To further confirm our findings of heterogeneity of SRC clones, we quantitatively examined what was the relative clone size ratio of each MTB-MTB clone pair in the CD34+ stem cell pool by RQ-PCR. In the majority of MTB-MTB clone pairs, the proportion of individual clone in each clone pair varied widely (Figure 3E). Interestingly, only a small proportion of MTB-MTB clone pairs (no. 29-3, no. 29-18, and no. 29-45) were found to be equally distributed to each paired recipient. Those clone pairs that were able to repopulate equally in a paired secondary recipient may have more extensive self-renewal capacity. The results indicated that individual thymus-repopulating SRC clones have different self-renewal capacities, which is a basis for a hierarchically organized stem cell pool.
We also performed tertiary transplantation and analyzed SRC clones found in the recipients. The level of engraftment in tertiary recipients was less than 1% in BM and 0.1% in the thymus (n = 4). We performed integration site analysis on unseparated BM MNCs of tertiary recipients and obtained 17 clones from 4 mice. The status of individual tertiary SRC clones in the secondary recipients was examined by clone tracking analysis using the LAM-PCR products from tertiary graft as a starting point of clonal analysis. We found that all SRC clones in the tertiary mice were detected in the CD34+ stem cell pool of secondary recipient (Table S3 summarizes the results of the integration site analysis of SRCs). The results of tertiary transplantation experiment confirmed that only HSC clones that continuously replicate themselves in the CD34+ stem cell pool could produce descendents to maintain long-term hematopoiesis.
Discussion
This study provides the first direct evidence for the multilineage differentiation and self-renewal of human HSCs at the single-cell level in vivo using PCR tracing analysis of individual thymus-repopulating clones. We demonstrated that polyclonal thymus-repopulating clones with multilineage differentiation and self-renewal abilities were able to maintain long-term human hematopoiesis. This study revealed several features of human HSCs that are important biologically and clinically. First, self-renewal division of individual thymus-repopulating clones resulted in clonal expansion of cells with multilineage differentiation in vivo. Second, a single thymus-repopulating clone produced progeny that were heterogeneous in SRC activity. Third, as a result of continuous division and/or advancement of lineage commitment, some of these multipotent thymus-repopulating clones were destined to limit their capability for multilineage differentiation and self-renewal. Our study indicated that, although the majority of thymus-repopulating clones loose their self-renewal potential, a relatively small proportion of thymus-repopulating clones retain extensive self-renewal potential. Therefore, the self-renewal capacity distinctly different in individual thymus-repopulating clones may cause a hierarchically organized stem cell pool.

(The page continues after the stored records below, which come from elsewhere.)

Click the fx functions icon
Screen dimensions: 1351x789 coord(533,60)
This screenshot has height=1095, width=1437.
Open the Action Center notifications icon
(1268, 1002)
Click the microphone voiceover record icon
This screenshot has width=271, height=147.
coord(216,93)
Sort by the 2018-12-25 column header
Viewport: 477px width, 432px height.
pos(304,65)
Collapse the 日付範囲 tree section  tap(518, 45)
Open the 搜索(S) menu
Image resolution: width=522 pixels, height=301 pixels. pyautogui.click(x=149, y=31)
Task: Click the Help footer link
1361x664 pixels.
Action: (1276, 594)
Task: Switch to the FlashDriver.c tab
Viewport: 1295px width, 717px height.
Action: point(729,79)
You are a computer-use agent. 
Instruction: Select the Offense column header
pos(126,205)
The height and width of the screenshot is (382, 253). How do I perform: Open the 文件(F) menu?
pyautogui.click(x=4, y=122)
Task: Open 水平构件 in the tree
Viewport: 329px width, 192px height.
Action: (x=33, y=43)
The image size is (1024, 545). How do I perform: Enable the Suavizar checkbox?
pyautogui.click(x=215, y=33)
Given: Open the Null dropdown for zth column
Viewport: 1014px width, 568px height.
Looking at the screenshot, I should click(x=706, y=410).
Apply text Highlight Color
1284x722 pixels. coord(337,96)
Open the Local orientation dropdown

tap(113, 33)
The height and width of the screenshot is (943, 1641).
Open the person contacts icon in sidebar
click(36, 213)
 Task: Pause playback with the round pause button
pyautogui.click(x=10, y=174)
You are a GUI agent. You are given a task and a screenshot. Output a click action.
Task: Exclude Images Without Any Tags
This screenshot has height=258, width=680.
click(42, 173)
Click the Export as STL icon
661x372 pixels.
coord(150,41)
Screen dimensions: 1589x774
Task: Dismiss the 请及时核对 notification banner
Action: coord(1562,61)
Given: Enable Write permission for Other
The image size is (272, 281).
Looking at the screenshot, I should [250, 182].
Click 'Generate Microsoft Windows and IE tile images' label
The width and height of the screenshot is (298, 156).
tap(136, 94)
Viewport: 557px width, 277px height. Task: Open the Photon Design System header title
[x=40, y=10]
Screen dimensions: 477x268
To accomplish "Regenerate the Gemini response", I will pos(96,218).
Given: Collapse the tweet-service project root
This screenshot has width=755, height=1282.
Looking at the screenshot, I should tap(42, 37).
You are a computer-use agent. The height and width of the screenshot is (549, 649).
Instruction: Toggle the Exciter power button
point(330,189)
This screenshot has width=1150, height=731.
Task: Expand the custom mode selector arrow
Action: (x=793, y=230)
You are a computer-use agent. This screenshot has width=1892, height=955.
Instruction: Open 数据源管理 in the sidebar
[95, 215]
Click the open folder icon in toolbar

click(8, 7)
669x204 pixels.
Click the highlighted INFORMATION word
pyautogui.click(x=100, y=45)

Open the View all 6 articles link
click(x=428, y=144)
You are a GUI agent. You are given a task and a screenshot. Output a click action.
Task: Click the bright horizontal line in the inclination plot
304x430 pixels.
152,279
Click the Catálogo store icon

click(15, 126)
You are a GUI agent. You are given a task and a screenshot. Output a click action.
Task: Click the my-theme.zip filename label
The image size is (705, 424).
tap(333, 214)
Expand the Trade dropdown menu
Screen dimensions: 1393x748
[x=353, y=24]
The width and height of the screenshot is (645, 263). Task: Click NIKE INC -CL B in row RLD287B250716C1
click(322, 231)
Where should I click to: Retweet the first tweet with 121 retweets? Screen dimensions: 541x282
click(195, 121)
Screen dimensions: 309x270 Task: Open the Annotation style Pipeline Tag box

Controlling the copy number of the virus vector in each transduced cell is important for our clonality analysis. We recently reported the direct evidence for single virus integration per cell in a transplantation study.24 When EGFP-transduced CD34+ cells expanded in vitro were divided and transplanted into multiple recipient mice, the unique integration site representing individual clones were detected in multiple mice; in other words, multiple mice were engrafted with the same clone. If a cell contains more than one integration site and assessed as “different” clones, these different clones should be detected in the same recipients. However, none of the clones demonstrated the identical engraftment pattern. In addition, clonal tracking analyses in this study clearly demonstrated that the individual SRC clones were both qualitatively and quantitatively heterogenous. Everything being considered, our infection condition achieves one copy per cell. Even if there is a slight possibility that the number of copies per cell is more than one, the clonality is not denied. Because a virus gene integrates into the host genome at a random site, progenies having a common integration site are developed from a single clone. It could affect the numeric calculation of the number of clones, but it would not influence our interpretation of the result.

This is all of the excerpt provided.